O álbum que a editora de Votel agora lança, Music For Denali, resulta de uma aturada exploração dos arquivos de Suzanne Ciani e é especialmente revelador. O material, que foi recentemente recuperado em velhas e detalhadamente anotadas fitas na posse da compositora americana, data de 1972, altura em que Ciani foi contactada por um produtor francófono de cinema chamado Patrick Derouin com o intuito de compor música “de pensamento avançado” e “de outro mundo” para, revela-se nas notas que descrevem este lançamento, “acompanhar algumas imagens inéditas das primeiras pessoas a alguma vez descerem em skis a perigosa face do Monte McKinley no Alaska. Reconhecida como uma das mais altas montanhas do mundo, estas imagens iriam assinalar um significativo feito histórico previamente inconcebível excepto para um pequeno grupo de exploradores francófonos europeus e também iria coincidir com um esforço de pressão cultural junto das autoridades do Alaska de forma a reclamarem junto da Comissão Norte Americana de Nomes Geográficos a reposição do nome tradicional da montanha, Denali (uma decisão apoiada amplamente pelos Koyukon Athabaskans que há séculos habitam a área em torno da montanha)”.

Suzanne Ciani haveria de trabalhar para cinema, tendo criado música e efeitos sonoros para Rainbow’s Children (1975) de Lloyd Michael Williams e The Stepford Wives (1975) de Bryan Forbe, mas esta foi a sua primeira encomenda dessa área, depois de ter registado o seu primeiro trabalho pago quando criou, em 1970, loops de sintetizador para aquários da cadeia de centros comerciais Middle America (música essa reeditada pela Finders Keepers no EP Fish Music). E é uma espécie de vislumbre do futuro, pois combina trabalho electrónico com piano. Ciani interpretou as imagens que lhe foram propostas por Patrick Derouin, combinando alguns drones de carácter mais ambiental, com arremedos pianísticos, com alguma dimensão poética, certamente adequada às imagens que lhe foram trazidas pelo documentarista.

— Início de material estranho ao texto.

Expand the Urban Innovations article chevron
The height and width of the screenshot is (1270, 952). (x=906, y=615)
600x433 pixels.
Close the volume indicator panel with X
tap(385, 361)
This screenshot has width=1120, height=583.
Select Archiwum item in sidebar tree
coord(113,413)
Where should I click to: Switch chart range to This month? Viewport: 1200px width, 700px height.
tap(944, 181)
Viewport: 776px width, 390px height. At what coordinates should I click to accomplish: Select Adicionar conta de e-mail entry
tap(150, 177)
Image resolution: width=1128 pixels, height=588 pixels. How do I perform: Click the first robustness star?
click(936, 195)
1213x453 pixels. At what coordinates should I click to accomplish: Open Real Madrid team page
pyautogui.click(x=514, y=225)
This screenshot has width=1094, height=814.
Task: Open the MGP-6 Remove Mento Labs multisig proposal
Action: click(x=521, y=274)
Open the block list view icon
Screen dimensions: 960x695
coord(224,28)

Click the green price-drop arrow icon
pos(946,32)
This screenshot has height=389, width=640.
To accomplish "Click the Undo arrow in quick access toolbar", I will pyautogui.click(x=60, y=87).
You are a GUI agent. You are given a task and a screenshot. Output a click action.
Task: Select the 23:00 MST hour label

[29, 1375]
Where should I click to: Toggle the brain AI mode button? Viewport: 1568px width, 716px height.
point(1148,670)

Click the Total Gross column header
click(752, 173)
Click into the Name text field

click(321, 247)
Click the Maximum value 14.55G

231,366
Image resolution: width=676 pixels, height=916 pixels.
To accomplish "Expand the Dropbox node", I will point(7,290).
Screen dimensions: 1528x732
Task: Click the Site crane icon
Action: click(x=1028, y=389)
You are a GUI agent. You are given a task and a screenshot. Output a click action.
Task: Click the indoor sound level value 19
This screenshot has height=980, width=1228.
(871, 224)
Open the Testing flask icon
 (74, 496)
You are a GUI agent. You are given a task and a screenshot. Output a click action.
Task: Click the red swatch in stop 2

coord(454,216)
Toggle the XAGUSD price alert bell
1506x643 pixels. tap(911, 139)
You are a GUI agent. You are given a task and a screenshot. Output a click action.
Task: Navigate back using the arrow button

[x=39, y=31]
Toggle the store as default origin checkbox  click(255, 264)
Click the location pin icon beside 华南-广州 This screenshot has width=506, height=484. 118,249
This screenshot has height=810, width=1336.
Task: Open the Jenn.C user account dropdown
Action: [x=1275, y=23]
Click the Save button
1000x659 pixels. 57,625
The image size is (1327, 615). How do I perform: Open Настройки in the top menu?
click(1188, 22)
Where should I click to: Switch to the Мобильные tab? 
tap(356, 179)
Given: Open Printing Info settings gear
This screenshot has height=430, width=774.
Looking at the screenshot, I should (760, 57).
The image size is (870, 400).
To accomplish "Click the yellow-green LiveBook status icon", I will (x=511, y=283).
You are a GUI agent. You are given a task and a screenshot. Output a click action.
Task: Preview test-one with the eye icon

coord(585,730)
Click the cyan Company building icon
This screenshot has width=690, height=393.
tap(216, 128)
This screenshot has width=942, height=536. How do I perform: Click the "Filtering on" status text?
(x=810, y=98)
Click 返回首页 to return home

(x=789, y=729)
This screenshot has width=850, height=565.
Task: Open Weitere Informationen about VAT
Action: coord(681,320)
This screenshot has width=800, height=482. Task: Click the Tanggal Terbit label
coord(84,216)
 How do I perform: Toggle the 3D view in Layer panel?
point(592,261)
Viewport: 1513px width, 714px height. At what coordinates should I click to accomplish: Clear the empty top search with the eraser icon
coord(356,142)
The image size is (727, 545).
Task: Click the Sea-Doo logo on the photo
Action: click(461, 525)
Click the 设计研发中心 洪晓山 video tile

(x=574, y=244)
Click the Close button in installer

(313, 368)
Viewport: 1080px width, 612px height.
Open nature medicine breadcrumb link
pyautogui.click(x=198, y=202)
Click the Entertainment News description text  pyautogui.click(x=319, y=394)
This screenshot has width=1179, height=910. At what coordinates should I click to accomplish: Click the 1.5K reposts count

“Denali foi composta usando apenas o Buchla e o piano”, confirma Ciani nas notas de lançamento. “Foi gravado no Rainbow recording, que fui o estúdio que fundei e que partilhava com o engenheiro de som Richard Beggs, que depois o vendeu ao Francis Ford Coppola, depois de eu me ter apaixonado e de me ter mudado repentinamente para Los Angeles”. “Se eu tivesse ficado por lá”, explica Ciani referindo-se a São Francisco, “teria provavelmente acabado a fazer som para o Coppola”. “Tenho muito boas memórias de ter conhecido o Patrick, com o seu carregado sotaque francês, Ele era um homem baixo e áspero que parecia ter acabado de descer da montanha ele mesmo”. Suzanne acabou por só ver as imagens um par de vezes, mas, como se cuida de referir nas notas de lançamento, toda esta história coincide com os registos que apontam a primeira descida em ski da montanha Denali em 1972. O nome do intrépido explorador era Sylvain Saudan, suíço.

Com drones que evocam o vento que rasga as montanhas, pulsares rítmicos que traduzem a sensação de movimento e o piano a conferir carga dramática às composições, esta é uma vívida amostra dos talentos de uma mulher que desbravou terreno e assegurou um lugar na história que, muito graças aos esforços quase “arqueológicos” de etiquetas como a Finders Keepers, vai ganhando novos contornos, novos protagonistas, novas heroínas.